• Goal:
Rewrite the data from its start through the line containing "Action: pos(398,177)", including the requests, and shift every coordinate in the answers by -62. Leave the pictures out of your rewrite.

## BEGIN Data

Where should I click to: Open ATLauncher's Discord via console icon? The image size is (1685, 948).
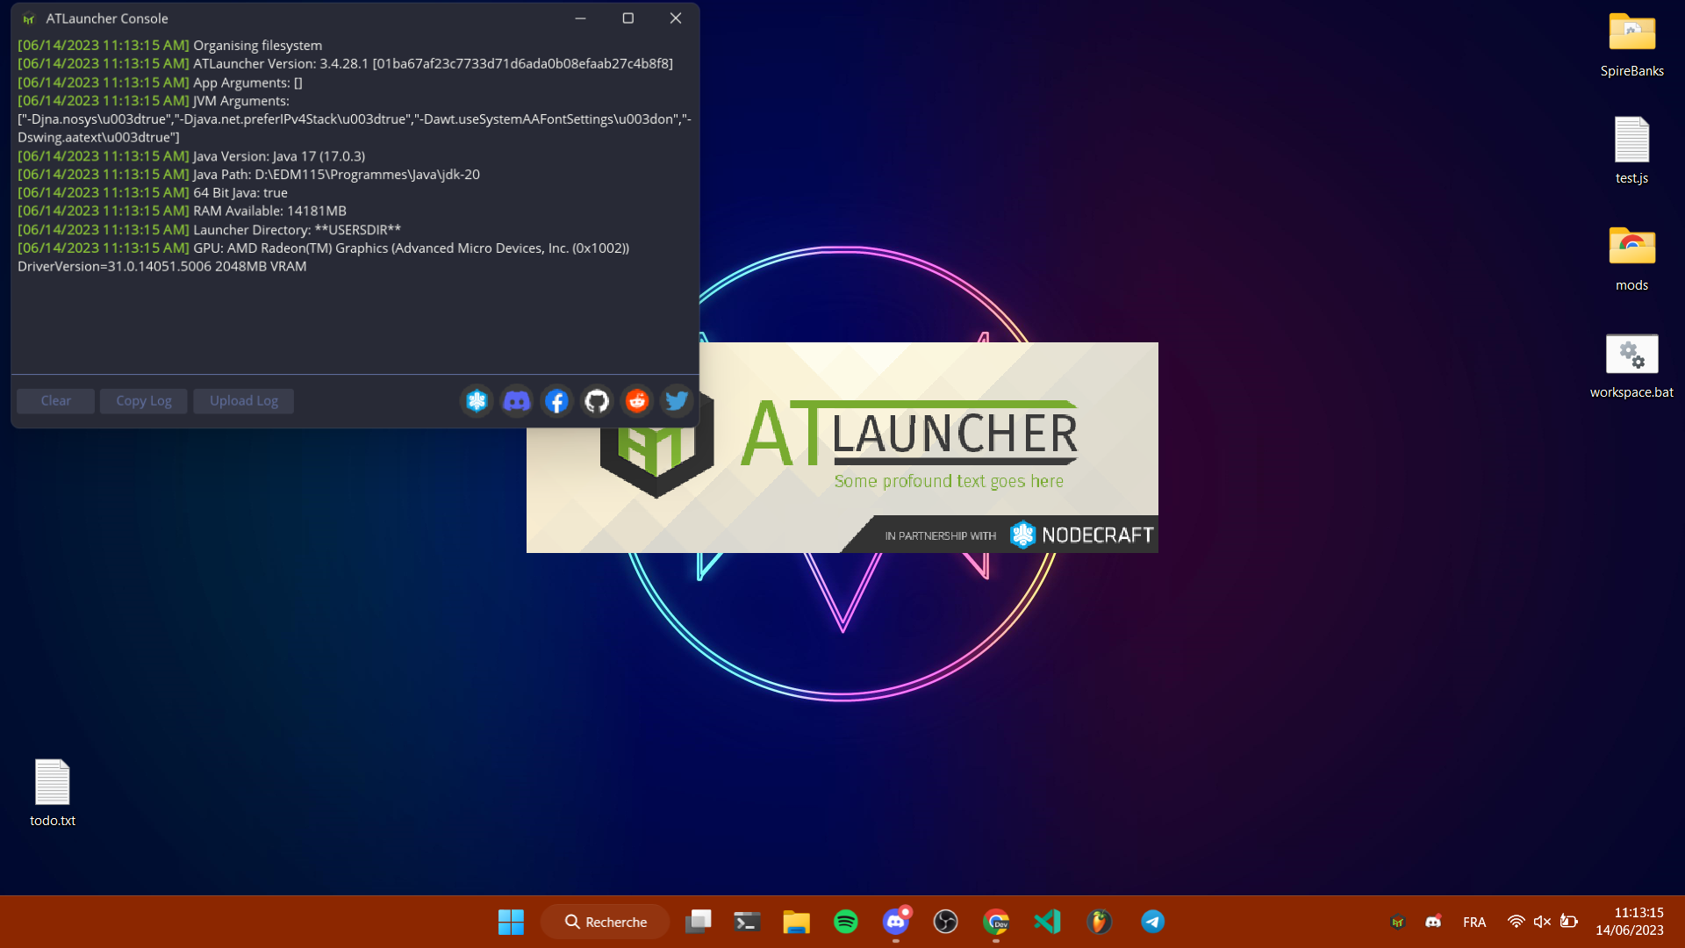tap(516, 400)
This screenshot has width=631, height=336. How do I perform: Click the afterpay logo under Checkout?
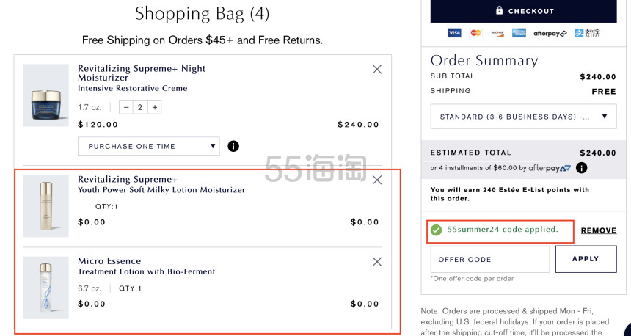coord(550,34)
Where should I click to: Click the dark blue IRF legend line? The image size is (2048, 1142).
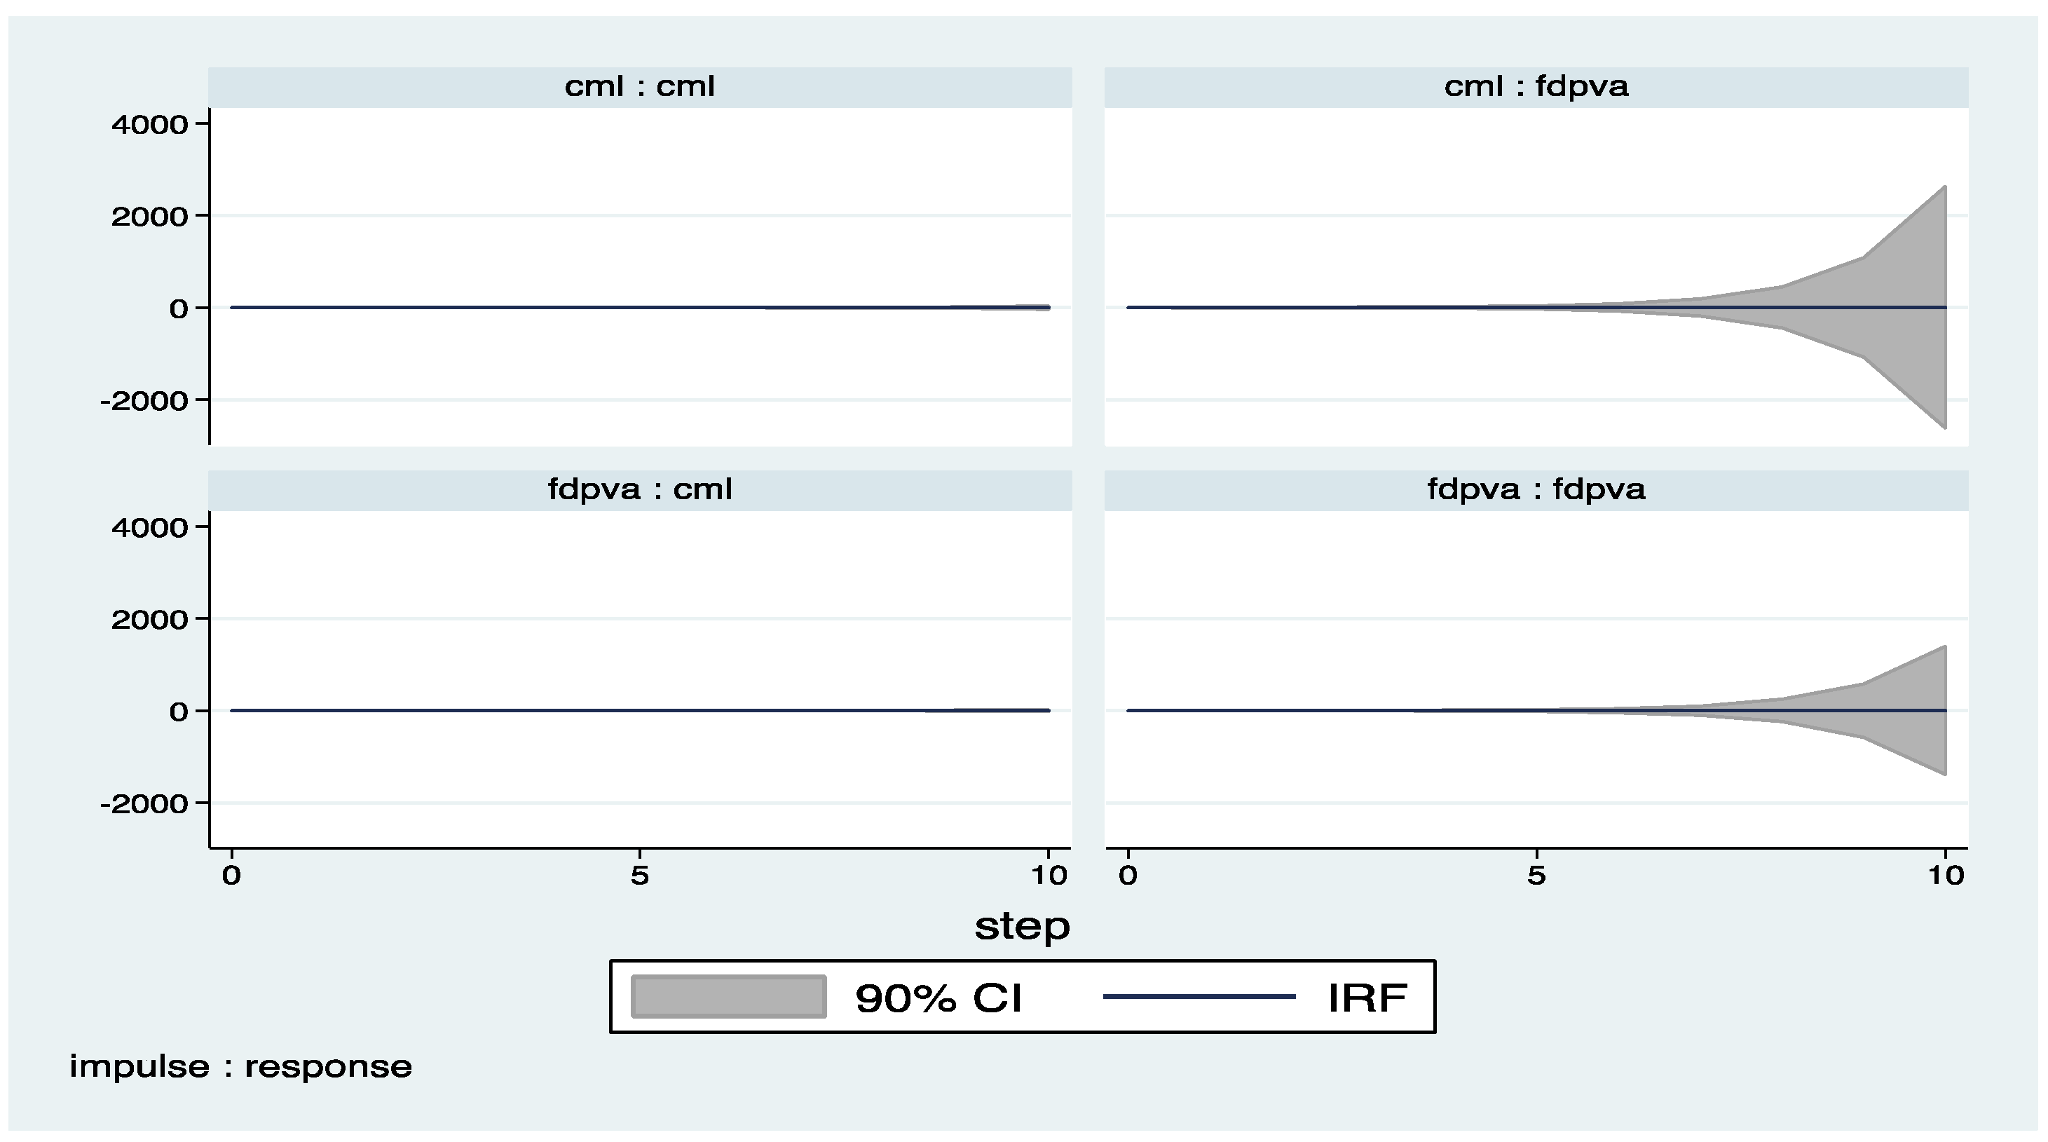(1199, 996)
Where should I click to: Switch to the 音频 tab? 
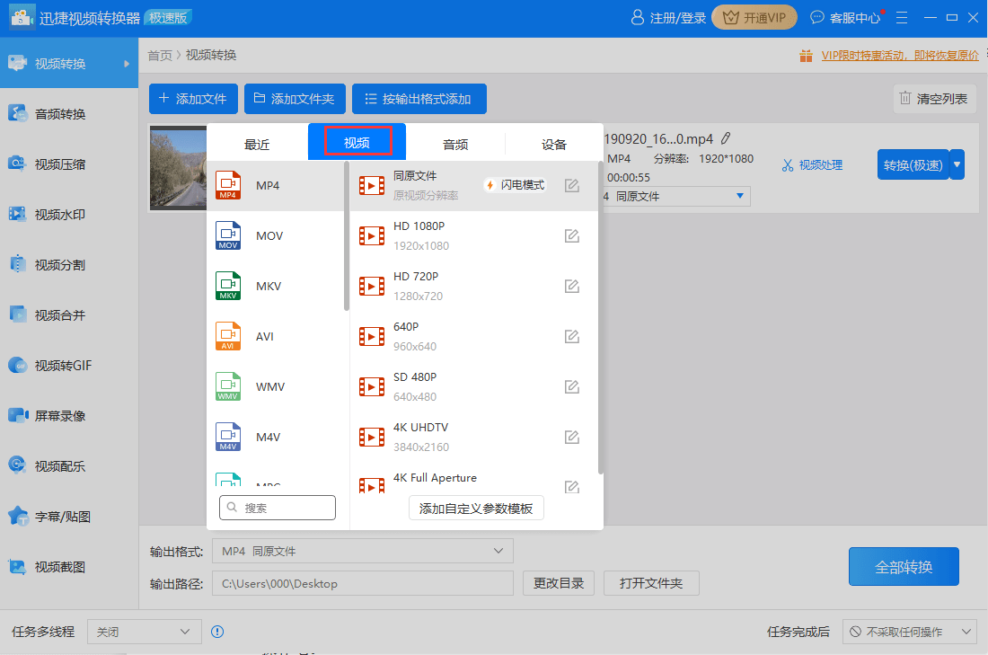click(455, 145)
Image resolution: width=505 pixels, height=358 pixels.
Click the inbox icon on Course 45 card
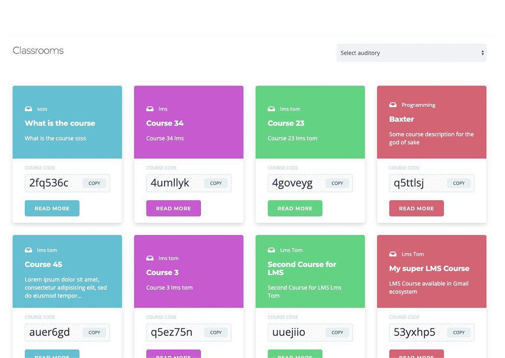(28, 250)
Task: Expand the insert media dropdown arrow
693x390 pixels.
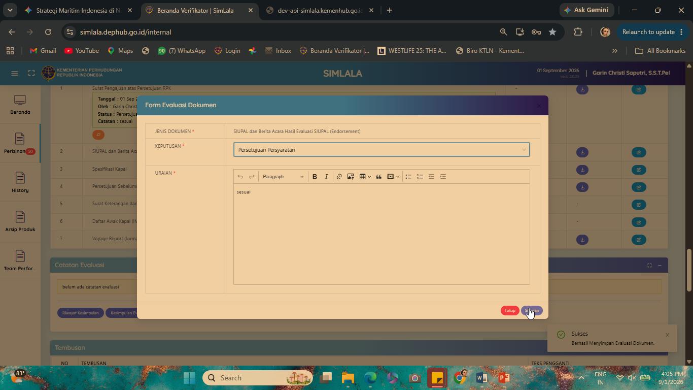Action: pos(398,177)
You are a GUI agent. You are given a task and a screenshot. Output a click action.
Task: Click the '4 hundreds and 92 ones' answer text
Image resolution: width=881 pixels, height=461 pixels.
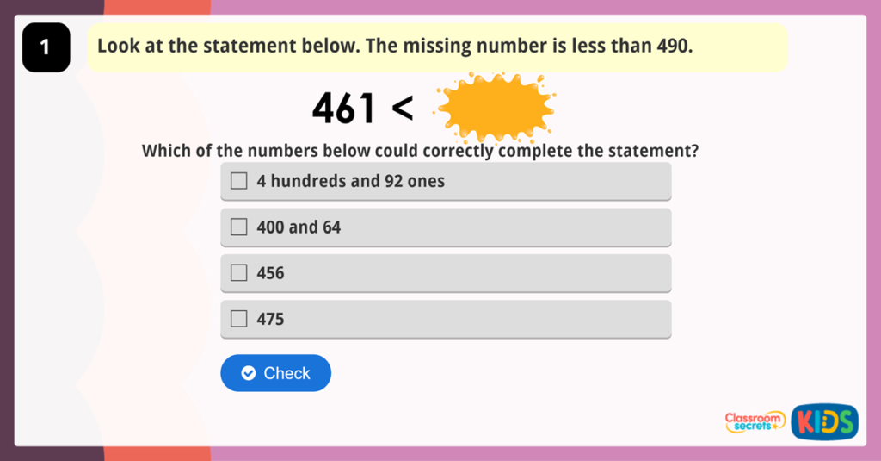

## END Data

• Solution to this exercise:
Where should I click to: Open ATLauncher's Discord via console icon? The image size is (1685, 948).
tap(454, 338)
This screenshot has width=631, height=336. How do I perform: Click the afterpay logo under Checkout?
coord(488,-28)
Where should I click to: Click the dark blue IRF legend line? The image size is (2048, 1142).
(1137, 934)
Where should I click to: Switch to the 音频 tab? 
click(393, 83)
Image resolution: width=505 pixels, height=358 pixels.
Click the inbox icon on Course 45 card
(-34, 188)
Task: Expand the insert media dropdown arrow
693x390 pixels.
Action: pos(336,115)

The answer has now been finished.